The company is also pursuing an ambitious regeneration and development program which will see multimillion-pound investment in the regeneration of several estates within Redcar and Cleveland including Blayberry/Burnmoor Estate, Redcar and the Westfield Estate, Loftus as well as developments further afield in Filey and Middlesbrough.

===Energy efficiency projects===
Coast & Country, is investing £1.5 million in making nearly 100 homes more energy efficient and economical to run. Three blocks, comprising 72 flats, at Barley Hill Close, Normanby, are to undergo a series of environmental improvement work.

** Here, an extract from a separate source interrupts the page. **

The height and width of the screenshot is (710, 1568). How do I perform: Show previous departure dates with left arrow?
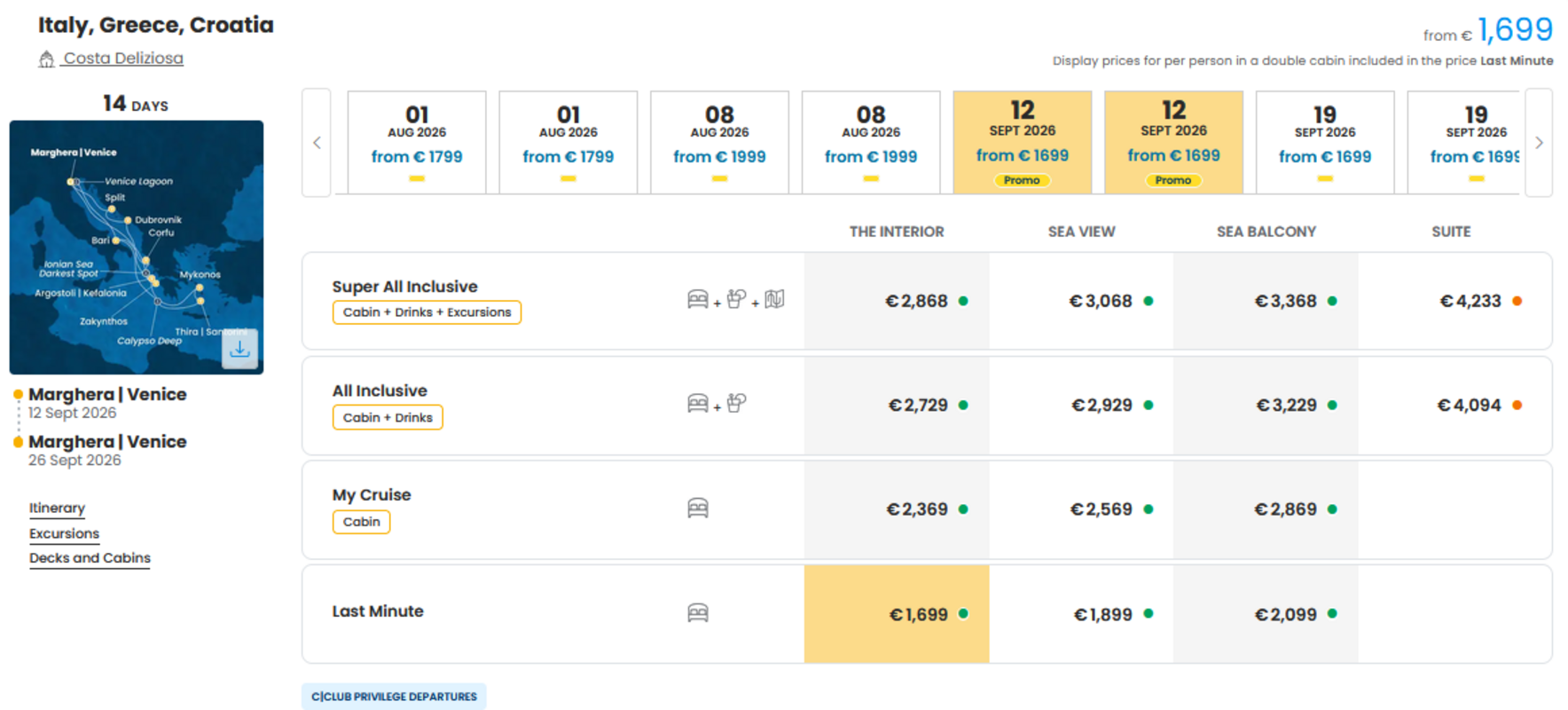(x=317, y=143)
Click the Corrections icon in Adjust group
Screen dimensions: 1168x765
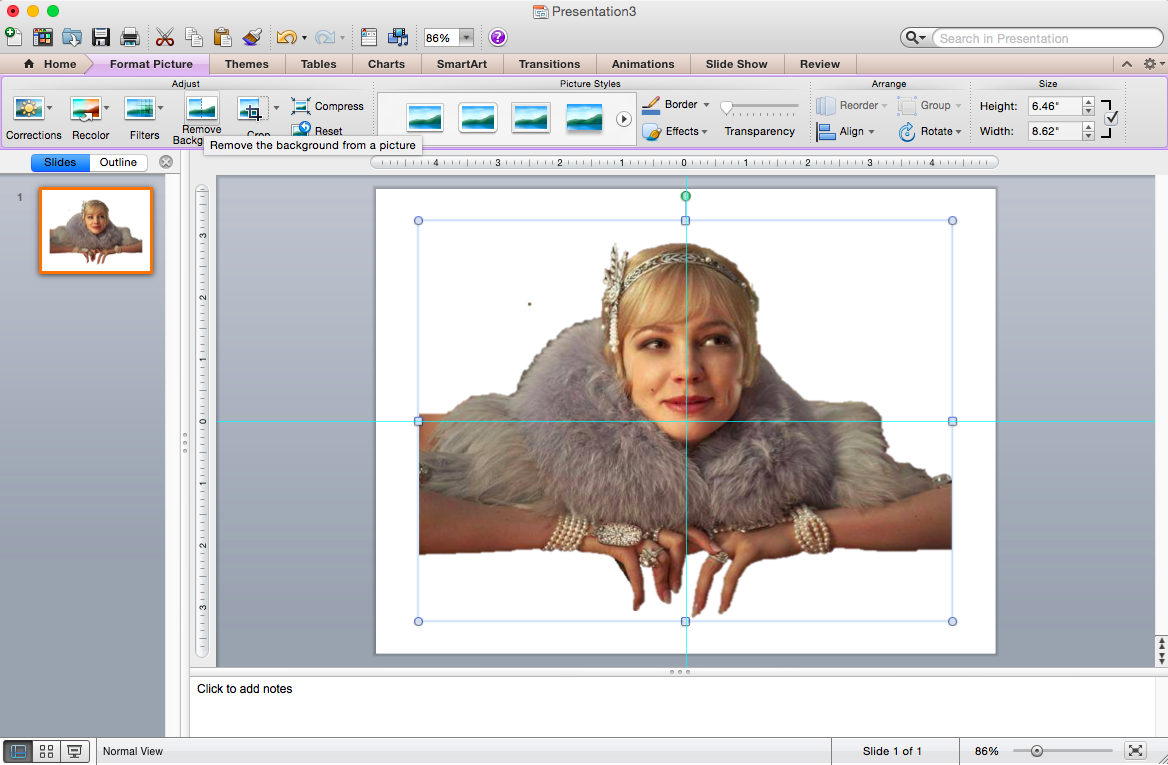tap(28, 108)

This will include external wall insulation, new windows, new roof coverings and solar panels, which will power the lifts and lights in the communal areas and the installation of one communal satellite dish.

===Spencerbeck House===
Another block of flats, Spencerbeck House, taken over by Coast & Country Housing in 2002, had only undergone minimal internal work since it was built three decades ago.

Extensive building and modernization work, which includes new high performance thermal windows, solar panels, rewiring throughout the property, complete external re-cladding and energy efficient heating systems, was completed early in 2011, along with internal fittings including kitchen units and new bathroom fixtures.

==New housing==
In 2011, Coast & Country secured planning permission to build 300 new homes in Filey at a cost of £45 million. As the town was hit by floods twice in the 2000s, the development is conditional on not increasing flood risk to existing homes.